Extracted information >>

┄┄┄┄┄┄┄┄┄┄┄┄┄┄┄┄┄┄┄┄

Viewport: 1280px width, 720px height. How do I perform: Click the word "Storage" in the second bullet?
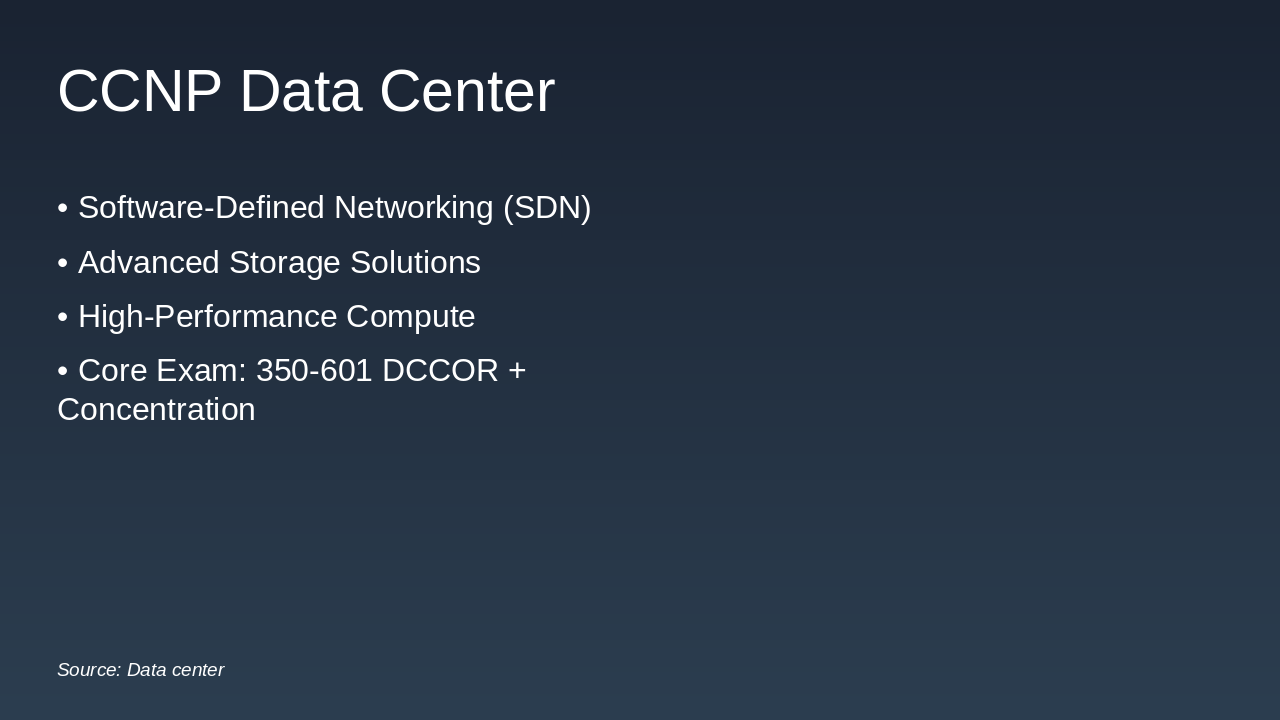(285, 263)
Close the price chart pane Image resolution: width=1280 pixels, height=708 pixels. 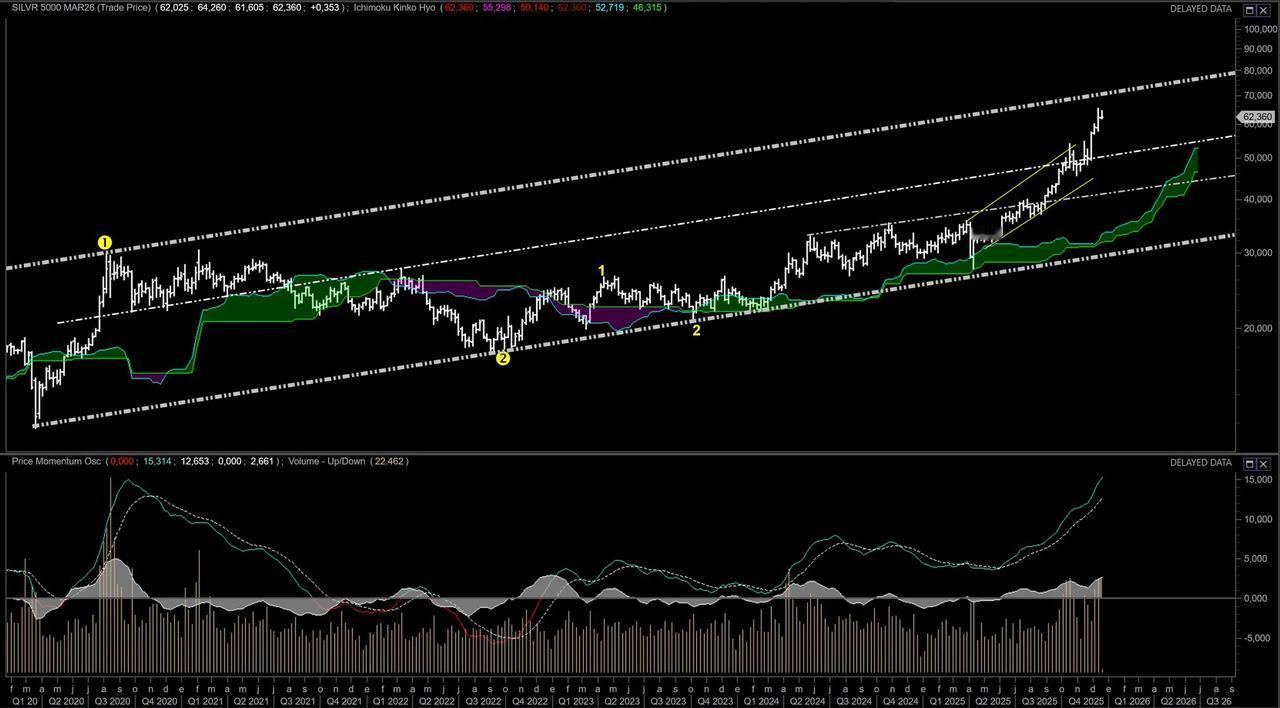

┄┄┄┄┄┄┄┄┄┄┄┄┄┄┄┄┄┄┄┄

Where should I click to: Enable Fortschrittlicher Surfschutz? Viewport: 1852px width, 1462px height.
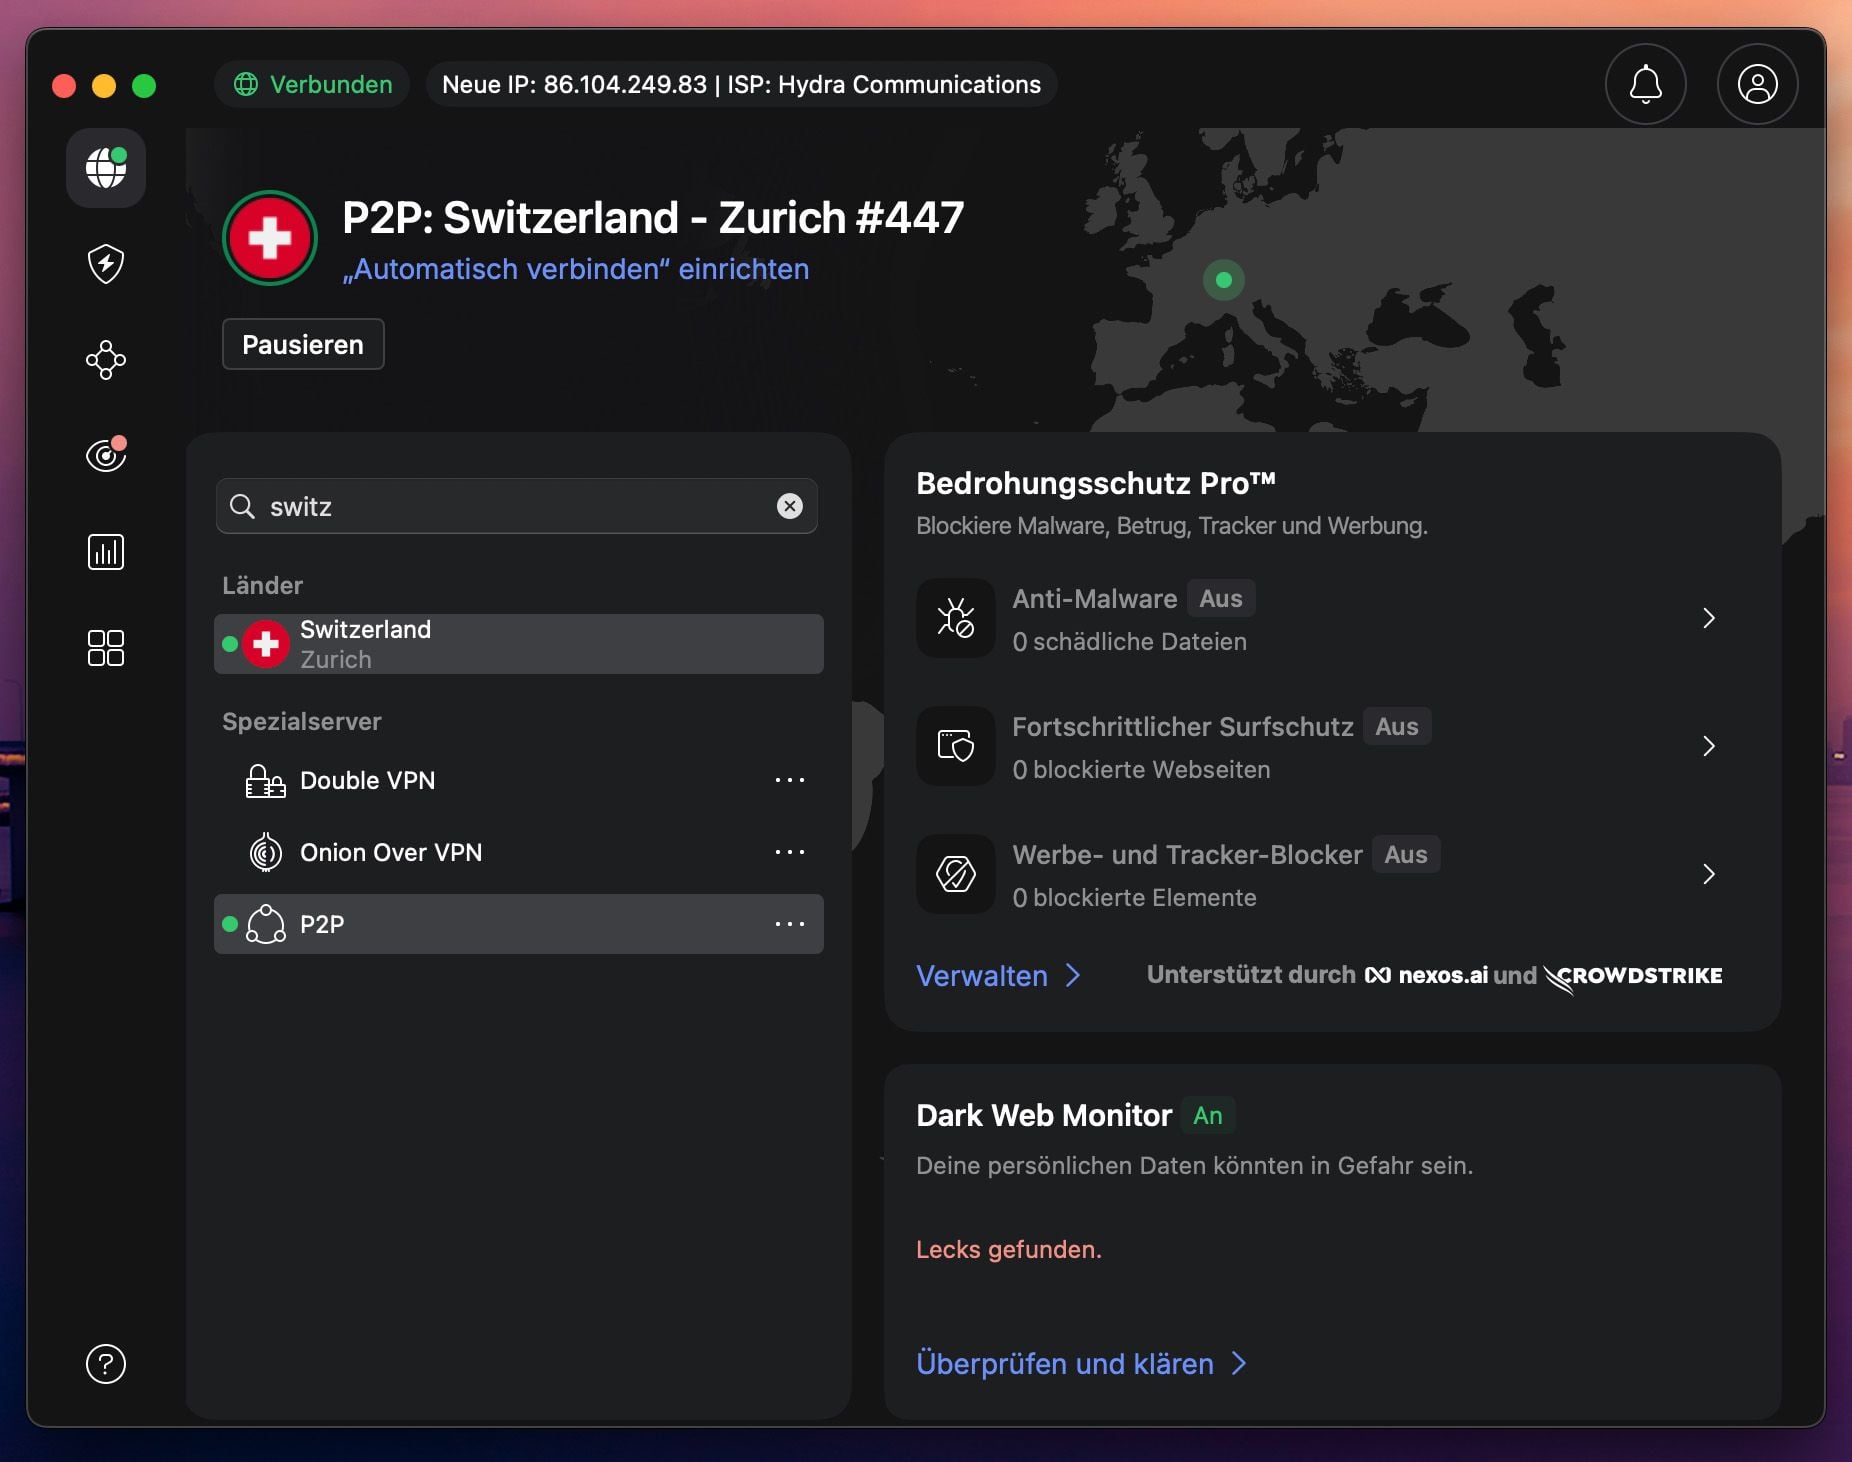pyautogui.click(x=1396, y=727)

┄┄┄┄┄┄┄┄┄┄┄┄┄┄┄┄┄┄┄┄

Written request >>
Copy the material again, beginning at the line that has "Viewport: 1280px width, 720px" and stopping after the line that has "Close the price". Offset every coordinate in the answers by adding 105, and leave the pictures out.

Finished answer >>
Viewport: 1280px width, 720px height. How do I perform: Click the word "Storage" in the second bullet?
(390, 368)
Close the price chart pane Image resolution: width=1280 pixels, height=708 pixels. 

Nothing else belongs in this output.